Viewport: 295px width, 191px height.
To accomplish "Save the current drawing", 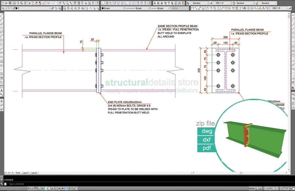I will pyautogui.click(x=10, y=3).
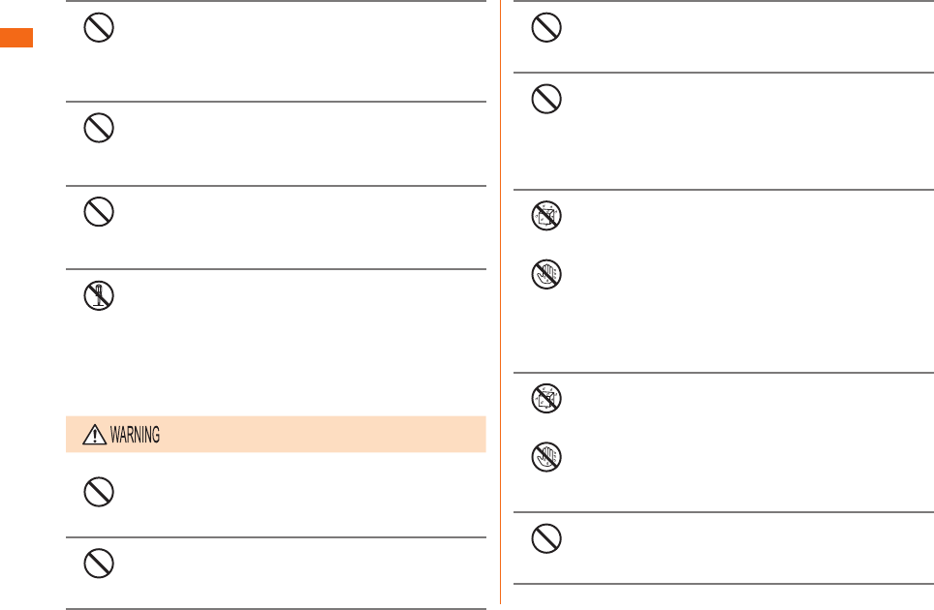Viewport: 934px width, 610px height.
Task: Click the lower no-wet-hands prohibition icon
Action: pyautogui.click(x=546, y=457)
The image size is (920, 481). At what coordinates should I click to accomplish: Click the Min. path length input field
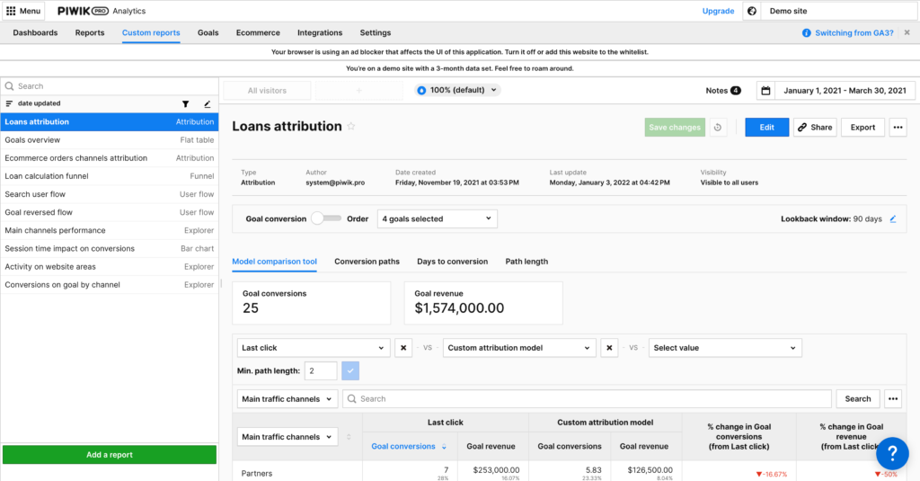pos(321,371)
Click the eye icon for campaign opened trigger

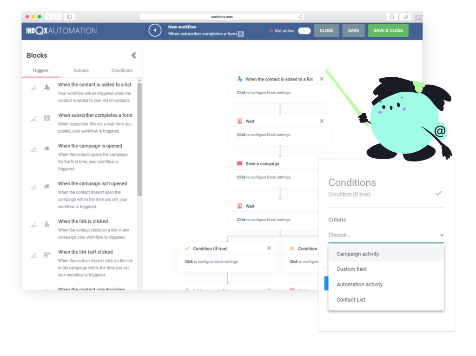47,149
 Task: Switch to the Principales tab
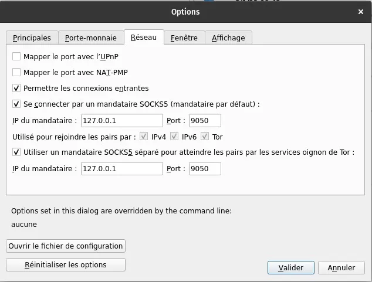[32, 38]
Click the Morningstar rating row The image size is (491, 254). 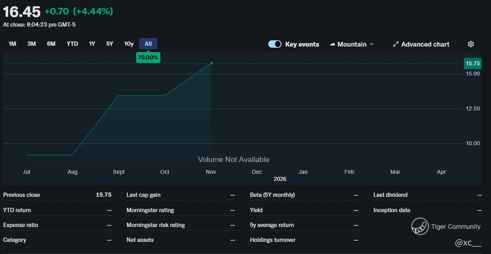(x=180, y=210)
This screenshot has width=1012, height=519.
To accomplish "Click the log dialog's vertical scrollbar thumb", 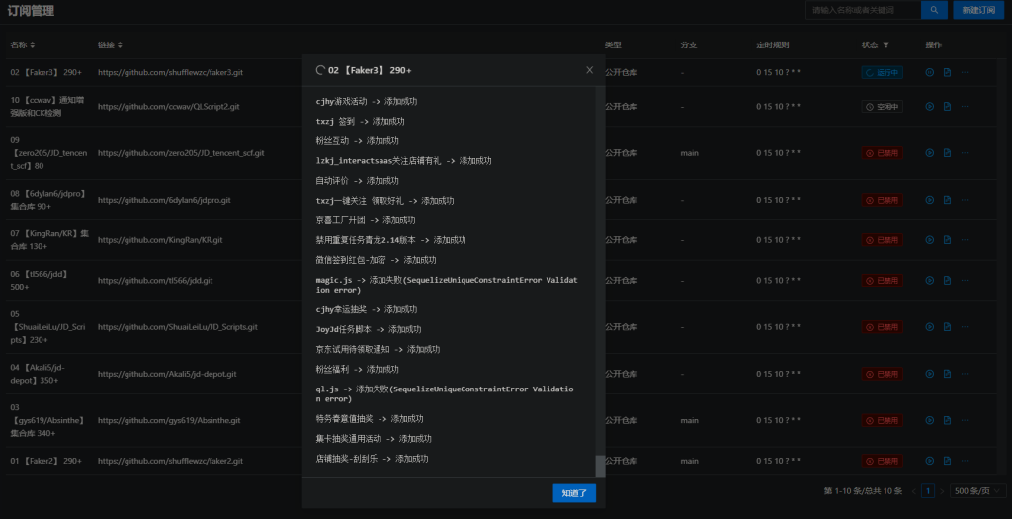I will pos(599,466).
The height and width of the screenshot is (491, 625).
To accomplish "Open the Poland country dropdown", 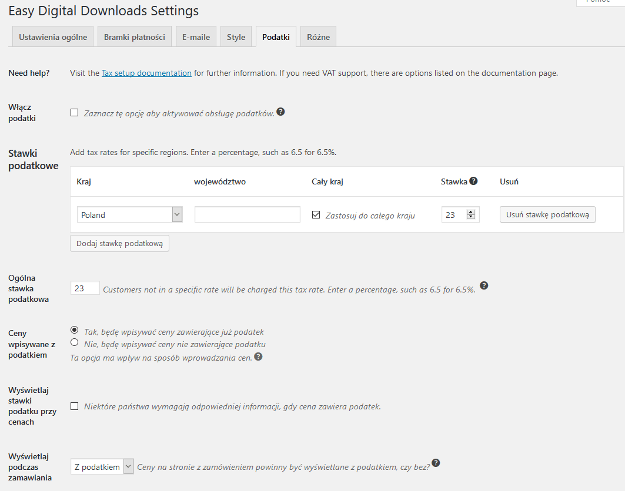I will (x=129, y=215).
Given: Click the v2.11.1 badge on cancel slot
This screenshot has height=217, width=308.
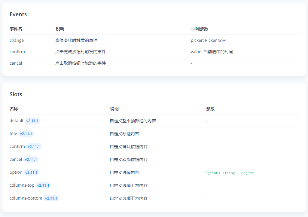Looking at the screenshot, I should (31, 159).
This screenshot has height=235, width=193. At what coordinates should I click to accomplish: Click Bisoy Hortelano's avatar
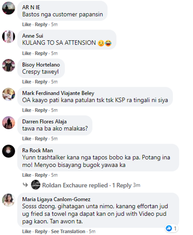8,65
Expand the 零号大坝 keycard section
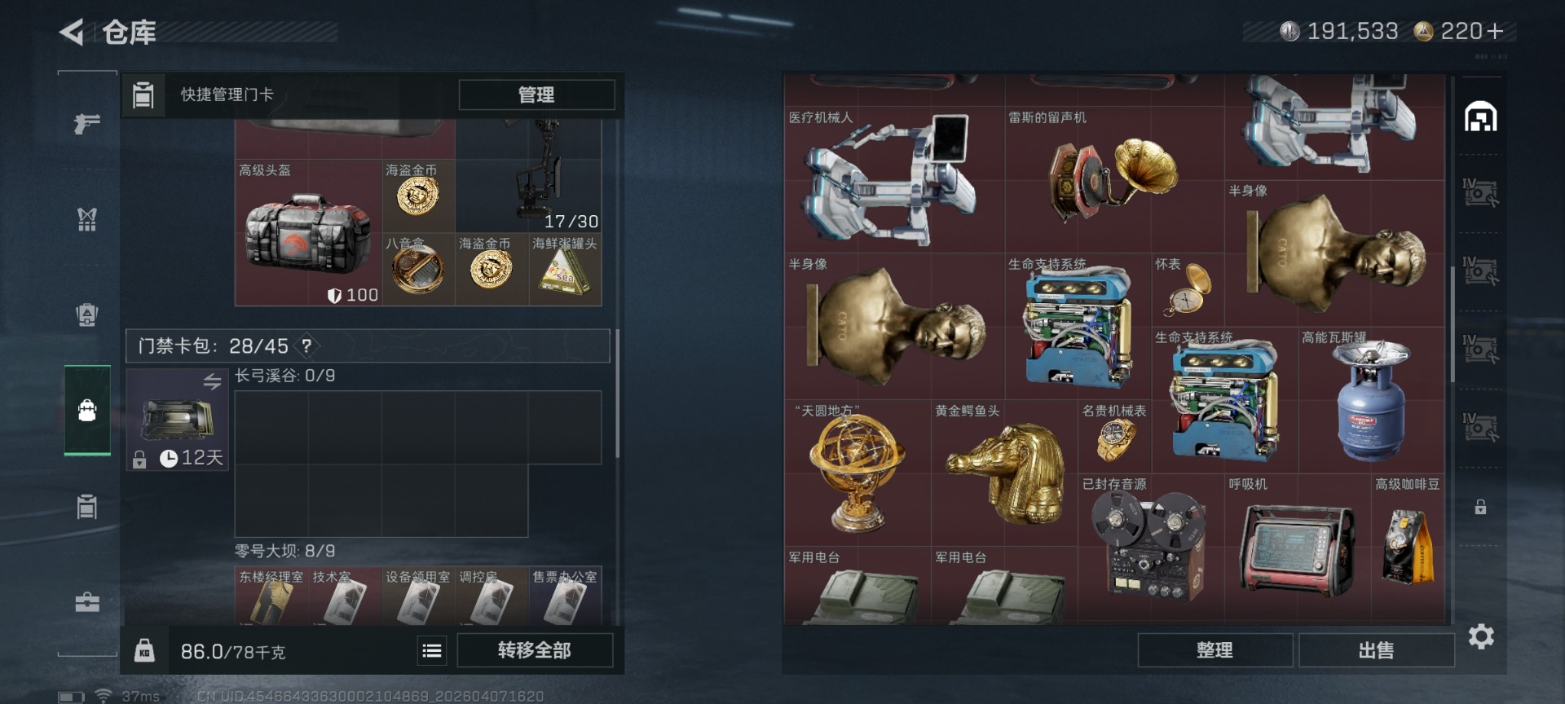The width and height of the screenshot is (1565, 704). (x=285, y=551)
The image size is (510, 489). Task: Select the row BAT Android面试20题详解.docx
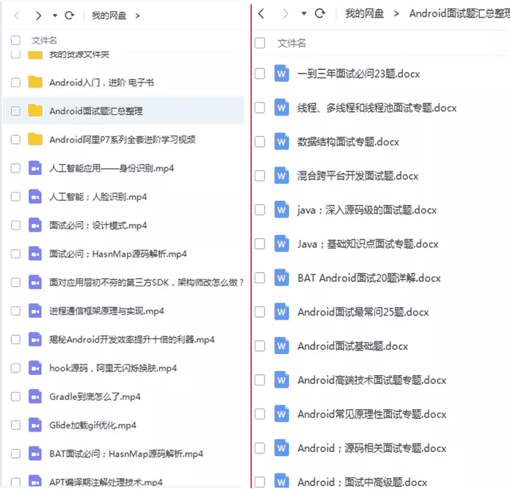pos(381,278)
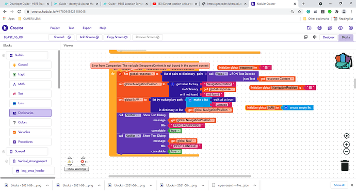Click the Add Screen button
The height and width of the screenshot is (191, 356).
tap(89, 37)
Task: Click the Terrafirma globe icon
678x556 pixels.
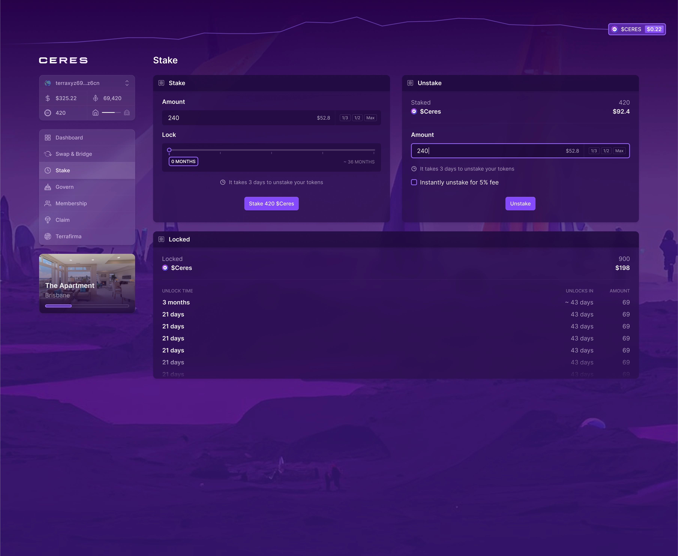Action: point(48,236)
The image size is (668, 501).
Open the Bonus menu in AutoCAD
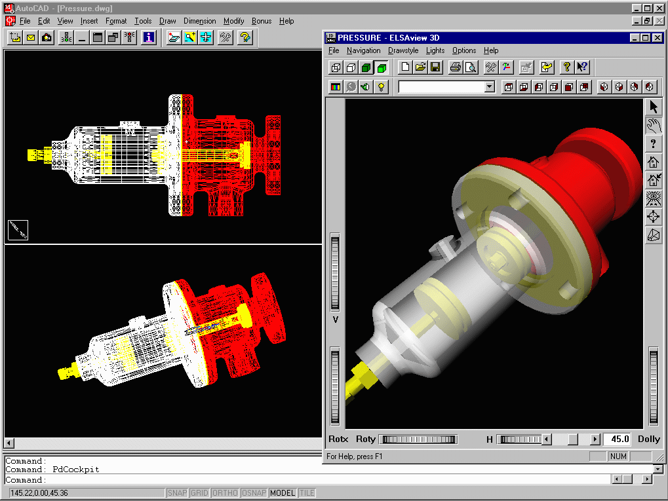[x=261, y=21]
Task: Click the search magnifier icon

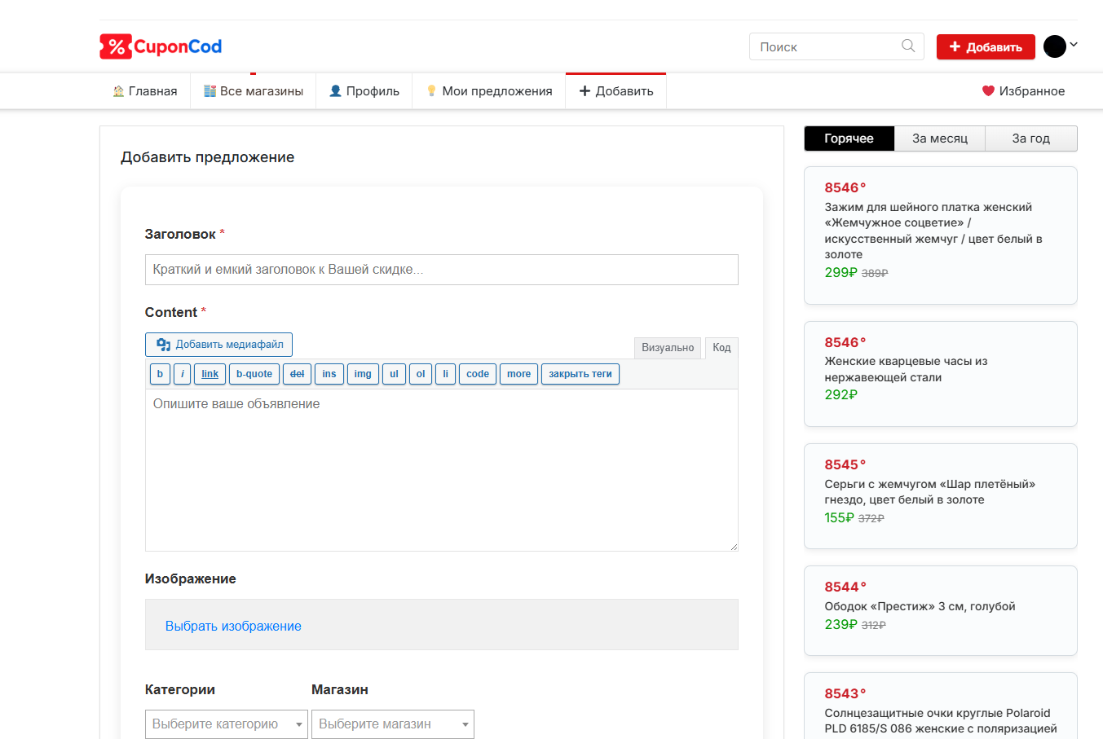Action: coord(908,46)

++++

**Exercise requirements**
The copy should hold exactly the lines from the one containing "Open the Bonus menu in AutoCAD" through the final line of the records above, both ends included, and no picture.

**Answer for this exercise**
Open the Bonus menu in AutoCAD
[x=261, y=21]
Task: Click the search magnifier icon

Action: coord(908,46)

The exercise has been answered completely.